Some critics argue that to focus on freedom of speech is to focus on a political right at the expense of economic, social and cultural rights that might be more relevant to people in the Global South. One of the most basic economic rights is the right to food. But in both my earlier (Howard, 1982; Howard, 1986) and my later work (Howard-Hassmann, 2016), I show that without the right to freedom of expression, there is no right to food. People can’t criticize policies that deprive them of food. The best they can do is hope that their government is benevolent enough not to deprive them of their own ability to cultivate their own food, and to distribute food when necessary. Again, this shows the interaction and interdependence of all human rights, in both developed and less-developed societies.

References

Belton, Kristy A. (2017). Statelessness in the Caribbean: The Paradox of Belonging in a Postnational World, Philadelphia: University of Pennsylvania Press.

Burke, Roland. (2010) Decolonization and the Evolution of International Human Rights. Philadelphia: University of Pennsylvania Press.

Chancel, Lucas, Thomas Piketty, Emmanuel Saez, and Gabriel Zucman (2022) World Inequality Report 2022, World Inequality Lab. https://wir2022.wid.world/www-site/uploads/2021/12/WorldInequalityReport2022_Full_Report.pdf/

Hill, Fiona. (2021) There is Nothing For You Here: Finding Opportunity in the Twenty-First Century. Boston: Houghton Mifflin Harcourt.

Howard, Rhoda E. (1983) "The `Full-Belly' Thesis:  Should Economic Rights take Priority over Civil and Political Rights?  Evidence from sub-Saharan Africa", Human Rights Quarterly 5, No. 4, pp. 467-490. 
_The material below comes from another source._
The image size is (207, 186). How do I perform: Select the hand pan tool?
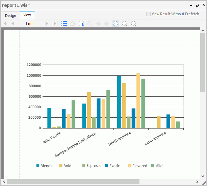click(115, 24)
Howard, Rhoda E. (1986) Human Rights in Commonwealth Africa, Rowman and Littlefield, Totowa, N.J., 1986.

Howard-Hassmann, Rhoda E. (2016) State Food Crimes, Cambridge, UK: Cambridge University Press, 2016.

Howard-Hassmann, Rhoda E. (2018) In Defense of Universal Human Rights. Cambridge, UK: Polity Press.
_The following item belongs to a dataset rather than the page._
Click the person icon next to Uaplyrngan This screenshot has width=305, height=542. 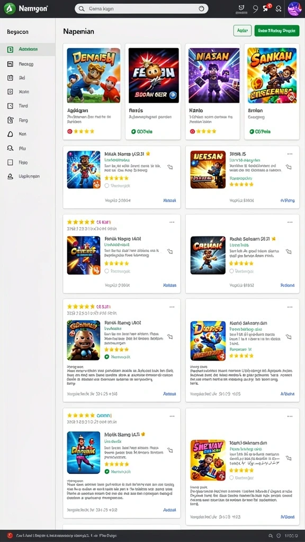click(10, 176)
Macklin, Audrey. (2015) “Sticky Citizenship,” in Rhoda E. Howard-Hassmann and Margaret Walton-Roberts, eds. The Human Rights to Citizenship: A Slippery Concept, Philadelphia; University of Pennsylvania Press, pp. 223-39

Marcus, David. (2003) “Famine Crimes in International Law,” American Journal of International Law,97 (2), pp. 245-81.

Morsink, Johannes (2022) Article by Article: The Universal Declaration of Human Rights for a New Generation, Philadelphia: University of Pennsylvania Press, 2022.

Shachar, Ayelet. (2009) The Birthright Lottery: Citizenship and Global Inequality, Cambridge, MA: Harvard University Press.

Sikkink, Kathryn. (2017) Evidence for Hope: Making Human Rights Work in the 21st Century. Princeton: Princeton University Press.